**Zur Aufgabe**
Schreiben Sie aus dem Textabschnitt zur Diagnosekodierung die Stelle von "Zunächst räumte der" bis einschließlich "kodieren, so Popert." wortgetreu ab.

**Textabschnitt**

_____

Gegen Forderungen der KV helfen nur vierstellige Codes

Zunächst räumte der Hausarzt aus Kassel mit dem oft vorhandenen Irrglauben auf, dass Hausärzte nur zur dreistelligen Kodierung verpflichtet seien - selbst, wenn es die eine oder andere Kasse gerne etwas genauer hätte. Aber: In den Fällen, in denen sich Ärzte vor Regressen schützen wollen, müssten sie möglichst individuelle Diagnosen stellen und damit vierstellig kodieren, so Popert.

Er nannte auch ein Beispiel: Beim Schlaganfall reiche die einfache Kodierung nicht aus, weil Ärzte Probleme bei den Heilmittelverordnungen bekommen könnten. Popert: "Hier muss ich beweisen, dass ich mich mit meinen Verordnungen außerhalb der Statistik bewege."

Ärzte müssen zum Teil doppelt kodieren, weil sie rückkodieren müssen

Daher sollten Ärzte beim Schlaganfall mithilfe der Codes genau benennen, welche Funktionsstörungen beim Patienten vorliegen. Das heißt, zusätzlich zum "akuten Apoplex" im ersten Quartal, sollten etwa im zweiten Quartal der "Zustand danach" samt Parese, Aphasie, Schluckstörungen etc. kodiert werden - sofern vorhanden.

_____

**Datenabschnitt**
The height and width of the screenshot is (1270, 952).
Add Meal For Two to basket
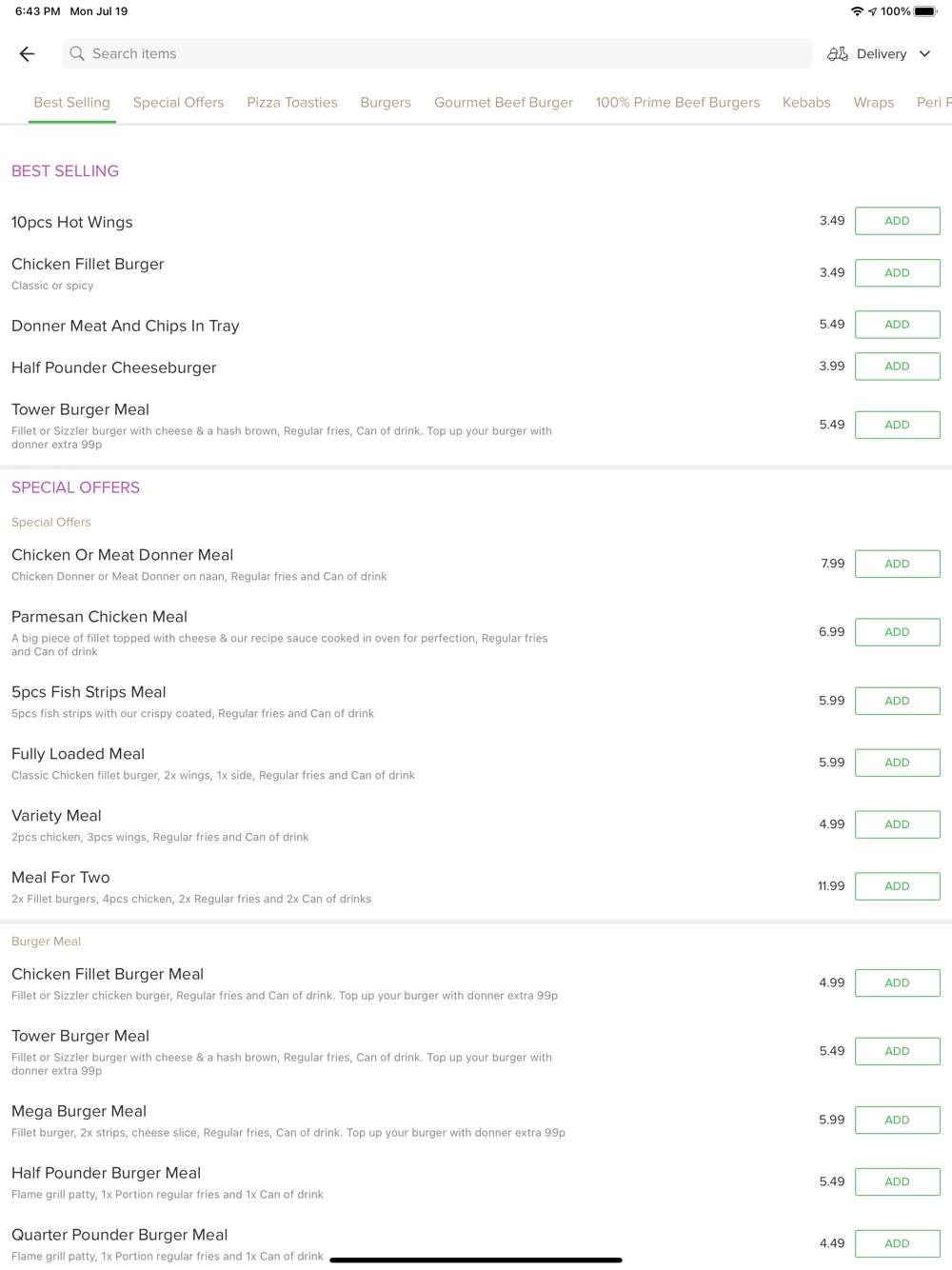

_____

**Ergebnis der Übung**
Zunächst räumte der Hausarzt aus Kassel mit dem oft vorhandenen Irrglauben auf, dass Hausärzte nur zur dreistelligen Kodierung verpflichtet seien - selbst, wenn es die eine oder andere Kasse gerne etwas genauer hätte. Aber: In den Fällen, in denen sich Ärzte vor Regressen schützen wollen, müssten sie möglichst individuelle Diagnosen stellen und damit vierstellig kodieren, so Popert.